Test particle simulations are performed to investigate ion acceleration at perpendicular collisionless shocks. The dependence of the ion energy gain on some key ion parameters (i. e., initial gyro-phase angle, position, and average upstream kinetic energy) is first explored for an ideal shock profile given by the Rankine-Hugoniot relations. The shock profile is then switched to more realistic ones given by a self-consistent one-dimensional hybrid shock simulation, in order to examine the influence of small scale, internal electric and magnetic shock structures on the ion acceleration. The results show that, when the ion initial energy is relatively low (with the ion gyroradius comparable or shorter than the shock transition thickness), the presence of the electric cross-shock potential and the magnetic shock overshoot enhances the ion energy gain.
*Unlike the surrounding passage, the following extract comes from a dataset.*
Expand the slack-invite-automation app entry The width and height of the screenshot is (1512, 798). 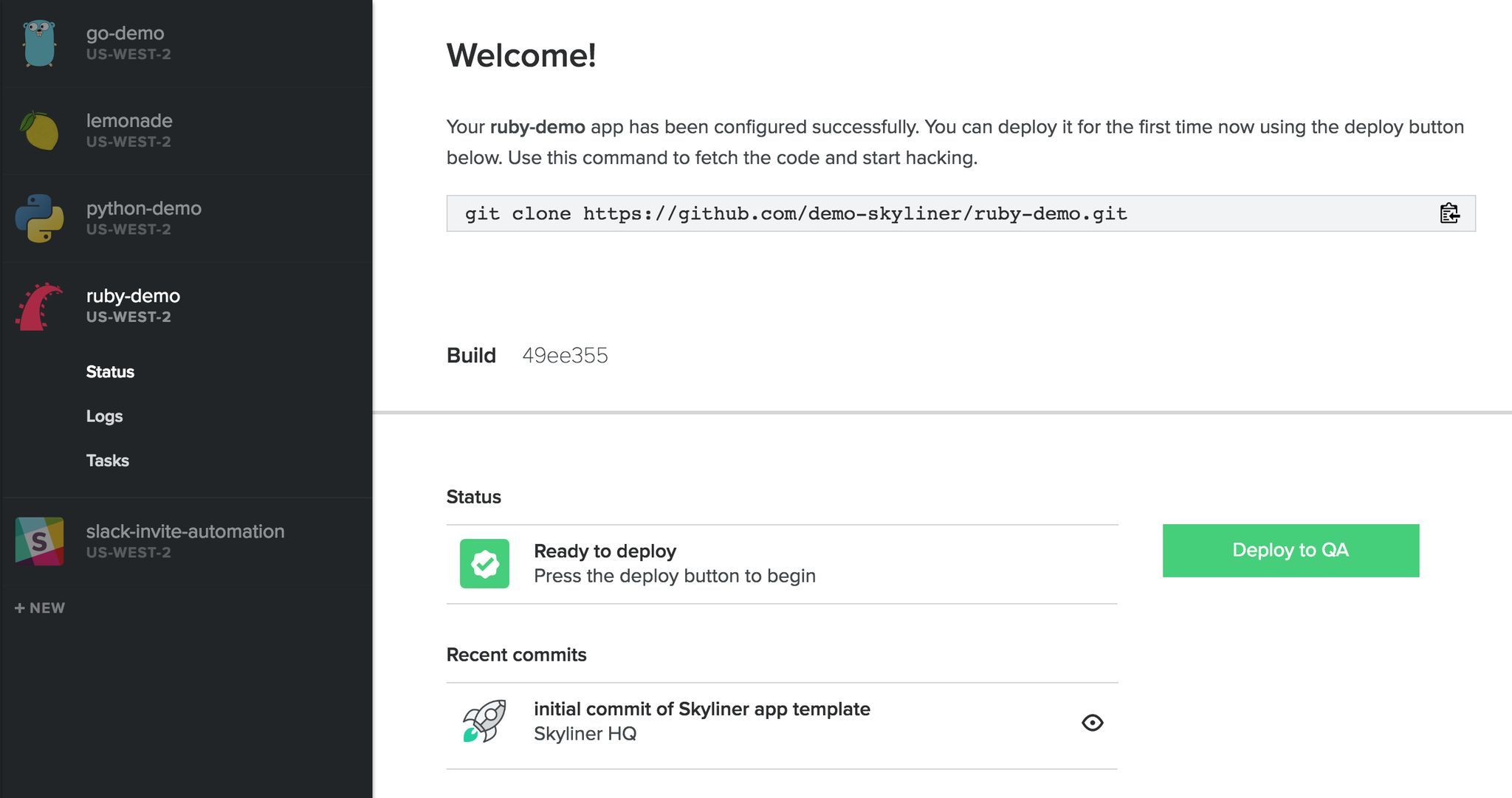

However, when the ion initial energy becomes higher, the influence of the small scale, internal shock structures diminishes and becomes negligible. In addition, the ion energy gain increases with the strength of the magnetic shock overshoot. The influence of the magnetic overshoot strength on the ion energy gain dominates that of the electric cross-shock potential. Their individual contributions do not simply add up and can cancel each other at times. One such example is presented to demonstrate how the bipolar shock normal electric field structure may reduce the ion energy gain.